The cable TV juggernaut threatens the future of the Internet
In the late 90s I worked for a company in Mountain View that provided turnkey Internet services for cable operators. You might remember @home. I worked for a competitor.
Then, I think it was 2001, I championed and managed a fiber to the home project for the City of Palo Alto. They owned their utilities, so it seemed like a no-brainer in the tech savy Silicon Valley. 60 homes were wired up at a cost of about $2000 each, including a $1200 termination box in the home. People were lined up to get the service. All you can eat 1 gigabit up and down. The developers in town were all over it. Yet, after a couple of years, the city shut the project down. We learned just what Google has re-learned at much higher cost.
- I would love to have gigE to my home. What geek wouldn’t? But for the average household, there is little need. You can stream Netflix with only a few megs. Unless you are downloading movies 24/7 — and I am sure you pay for every one. Your neighbors are the ones doing all that bit torrent stuff, right?
- Unless there is programming support, providing more bandwidth is a perverse incentive for Internet providers. If increased bandwidth equals more usage, that means more backhaul and network costs, all for the same lousy monthly rate. Netflix pays cable operators to carry their programming and you pay Netflix. If the operators can get more money by increasing your bandwidth so you will watch more Netflix and they profit, they will. Meanwhile, just providing raw Internet access is a losing business.

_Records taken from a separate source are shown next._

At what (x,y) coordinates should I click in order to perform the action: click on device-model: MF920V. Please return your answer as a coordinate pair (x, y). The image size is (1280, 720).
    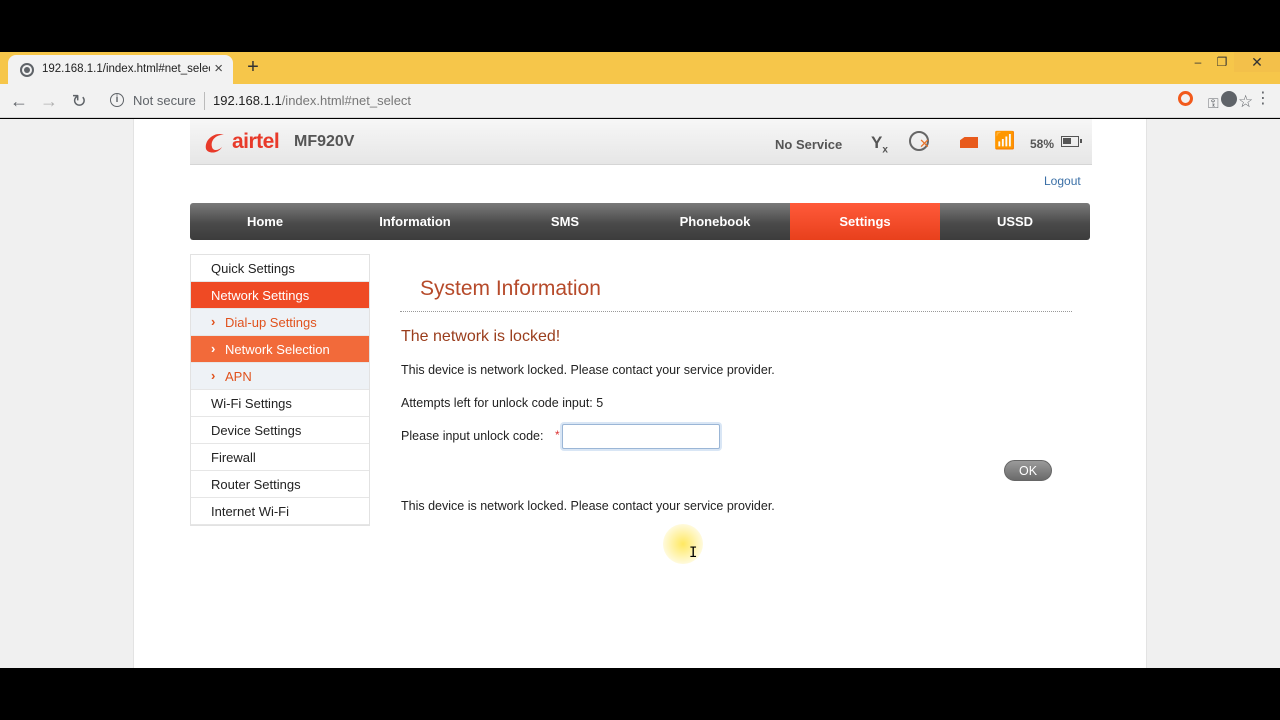
    Looking at the image, I should click on (324, 142).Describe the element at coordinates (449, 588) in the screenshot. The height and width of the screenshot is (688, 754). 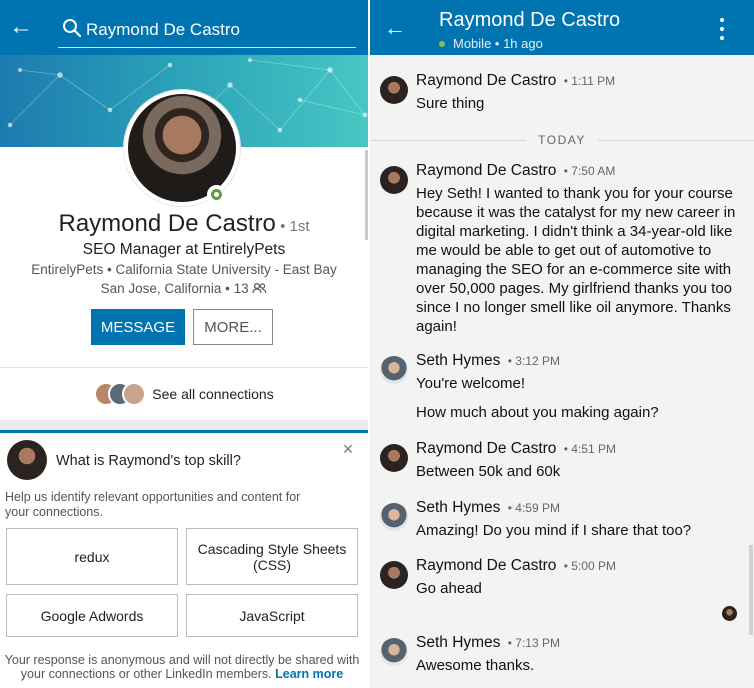
I see `message-text: Go ahead` at that location.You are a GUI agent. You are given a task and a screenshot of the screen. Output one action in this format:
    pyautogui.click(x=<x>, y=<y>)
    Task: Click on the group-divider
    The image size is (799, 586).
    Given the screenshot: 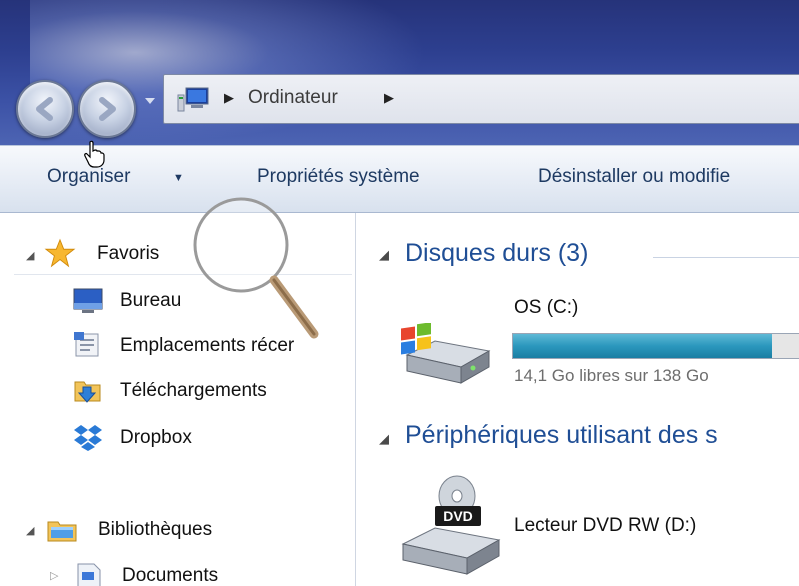 What is the action you would take?
    pyautogui.click(x=726, y=258)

- The cable operators have plenty of bandwidth. All modern systems have fiber to the node, which is then split up among all the customers attached to that node, both TV and Internet. They decide on how much to allocate to the Internet based on how much they can get for advertising on their cheezy TV channels vs how much you (and Netflix) are willing to pay for Internet. If those TV channels suddenly converted to on demand Internet, the cable operators would open the Internet pipes instantly. Which leads to the conundrum.
- The cable operators are only going to open up their Internet spigots when it is in their financial interest to do so. Net neutrality, as laudable as it is, provides a disincentive to operators to increase bandwidth. If the operators were able to monitize their bandwidth by creating “fast lanes” for commercial content, you would see an instant revolution in the industry. It is my opinion, and only mine, that cable operators deliberately under provision their systems to create irritating “buffering” during the most desirable shows as a way of lobbying for the end of net neutrality.
- Finally, it is my view that the entire system of Internet access is set up wrong. Common carrier network operators should never have a stake in programming. This is a historical artifact of the origin of the cable business and it is threatening the future of the Internet itself. I think the folks at Google discovered just what we did back in 2001. With its grip on programming, the cable operators are a massive juggernaut which is not in the least concerned with what we consider “Internet values.” When I joined the cable modem company in 1998, all the employees were Internet people. Within six months of getting our major funding, every one of the Internet people was replaced by someone from the cable industry. The chief engineer and I were the only survivors. I can only wish the Google folks the best of luck.